This is no April Fool's joke: Zebras have stripes because many biting insects avoid black-and-white striped surfaces, according to a new study.
Writing in the April 1 edition of Nature Communications, a team of researchers led by Tim Caro, a professor of wildlife biology at University of California, Davis, reports their analysis of several long-held theories to why zebras have stripes.
In the more than 120 years that have passed since Charles Darwin and Alfred Russle Wallace debated why zebras are striped, a number of theories have emerged. These include:
- Zebras are striped as a form of camouflage
- The stripes visually confuse predatory carnivores, lowing likelihood of attack
- Stripes are a method of regulating body heat
- The stripes play some type of social function
- Stripes act as a deterrent to attacks by exoparasites such as biting flies.
Caro and his collaborators tested all five of these leading zebra stripe theories, ruling out all but the last one.
To do this the team mapped the geographic distribution of the seven different species of zebras, horses, asses and their subspecies. The thickness, location and intensity of stripes on these animals was also recorded. Then, the researchers compared this data with additional variables including the animals' proximity to woodland areas, nearby ranges of large predators, temperature, and geographic distribution of biting flies such as horseflies and tsetse flies.

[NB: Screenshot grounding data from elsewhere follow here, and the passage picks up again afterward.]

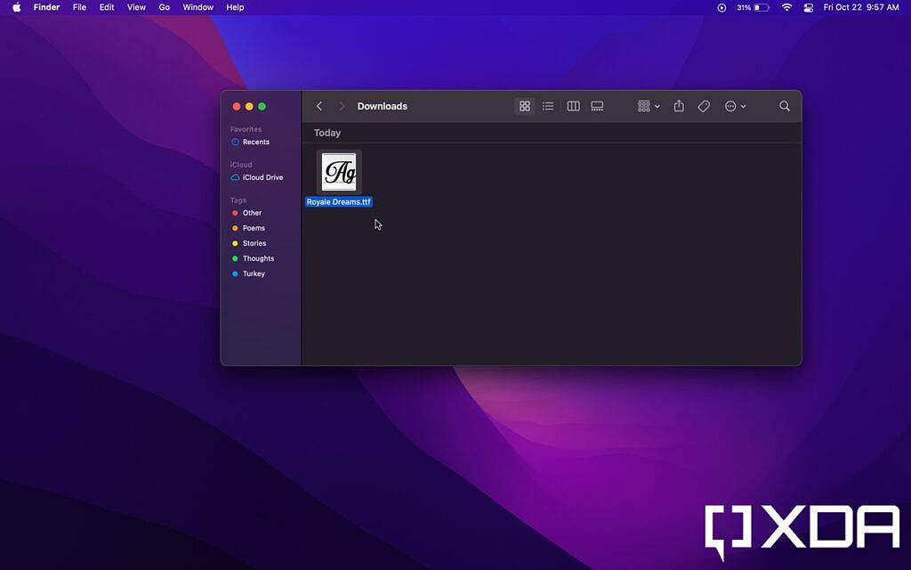Select the red Other tag

(x=252, y=213)
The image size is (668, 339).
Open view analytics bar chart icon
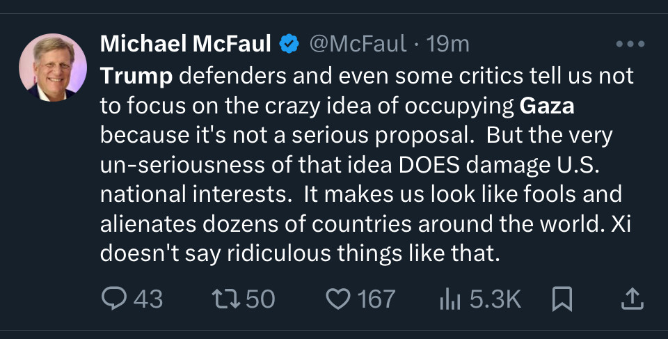450,299
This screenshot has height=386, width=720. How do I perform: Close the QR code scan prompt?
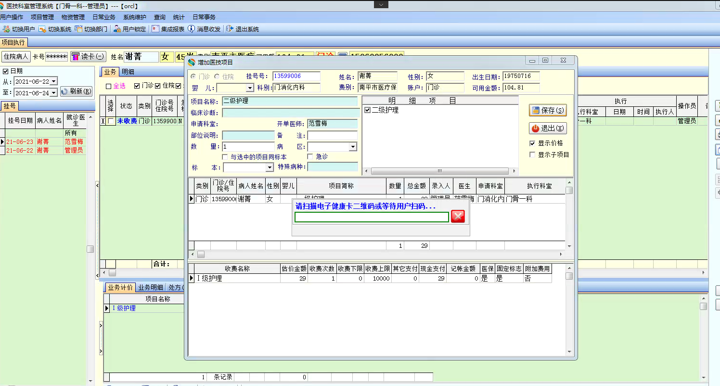(458, 217)
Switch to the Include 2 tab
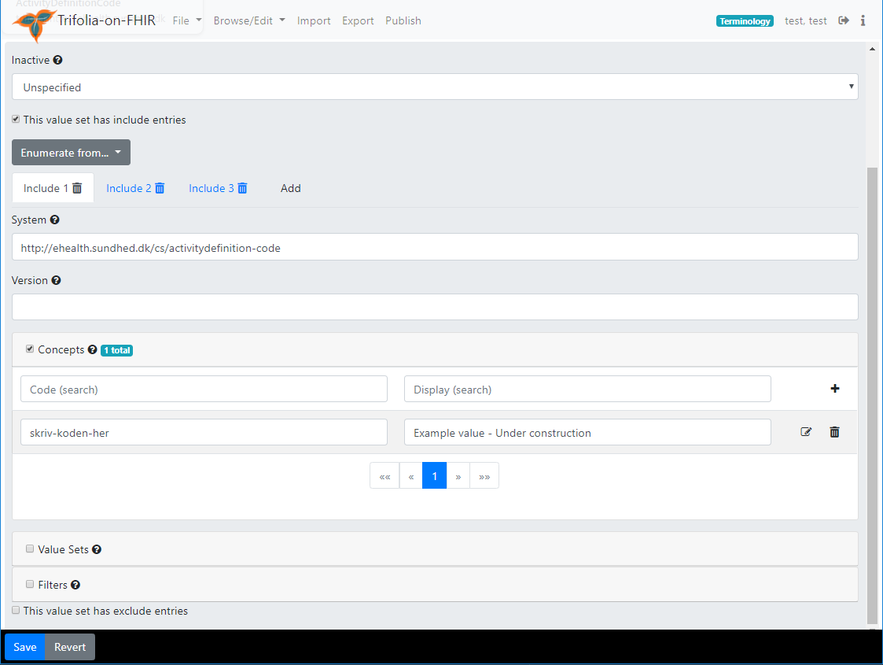The height and width of the screenshot is (665, 883). [x=129, y=188]
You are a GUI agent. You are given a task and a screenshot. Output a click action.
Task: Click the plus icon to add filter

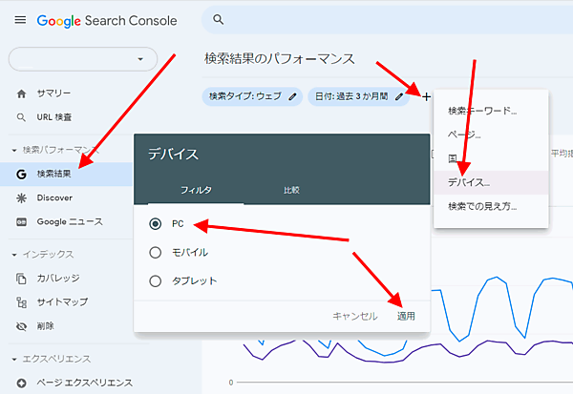point(426,96)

The researchers examined where these variables overlapped with the location of stripped animals. Based on their evaluation, all of the hypotheses were ruled out except for avoiding biting flies.

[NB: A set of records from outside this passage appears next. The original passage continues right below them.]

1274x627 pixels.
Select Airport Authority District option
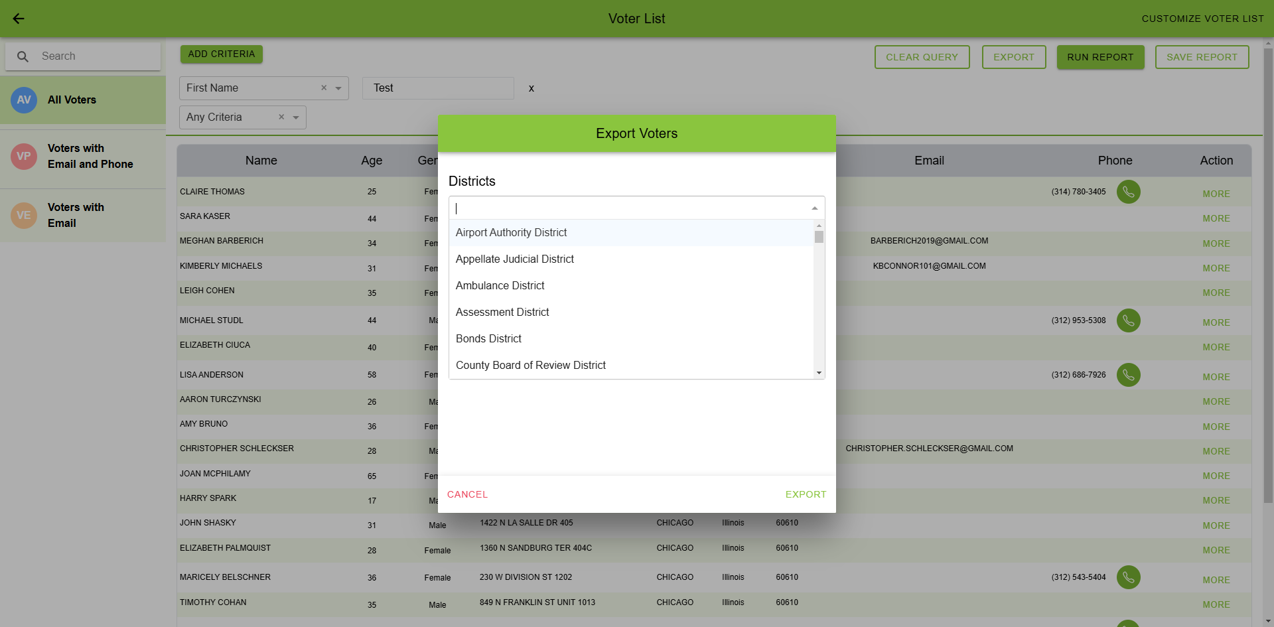click(511, 233)
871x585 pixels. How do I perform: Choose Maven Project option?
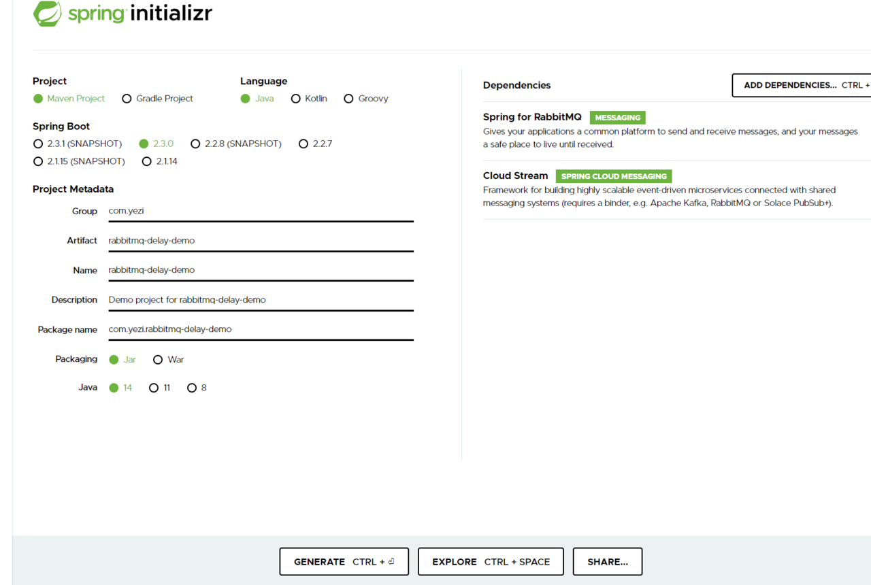tap(38, 99)
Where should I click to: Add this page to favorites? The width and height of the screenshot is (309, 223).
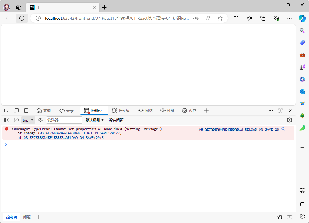tap(220, 18)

"I was amazed by our results," Caro said in a statement. "Again and again, there was greater striping on areas of the body in those parts of the world where there was more annoyance from biting flies."

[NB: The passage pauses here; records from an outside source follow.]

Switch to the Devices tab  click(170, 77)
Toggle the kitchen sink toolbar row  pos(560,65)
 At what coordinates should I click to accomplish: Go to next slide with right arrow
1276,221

The theory that stripes could be a form of bug repellant was elevated by a 2012 study that suggested that biting flies are most attracted to dark surfaces and repelled by lighter ones, but that striped surfaces seemed to confuse the biting flies more of all.
However, that study did not make clear why more animals are not stripped, if striped patterns are so effective at deterring biting flies. Caro's study attempts to answer this question through geographic analysis.
After examining their data, his team found that there was a strong association with geographic areas where striped animals live and where biting flies also tend to thrive for months on end.
"I was surprised myself to see, again and again and again, greater intensity of striping on species and subspecies where we have this biting fly annoyance for months," Caro told NBC News.
Caro said that the research provides ecological validity to the biting fly hypothesis, which will open the doors to future scientific inquiries into why biting flies are distracted by striped patterns and why zebras, in particular, are so vulnerable to biting flies.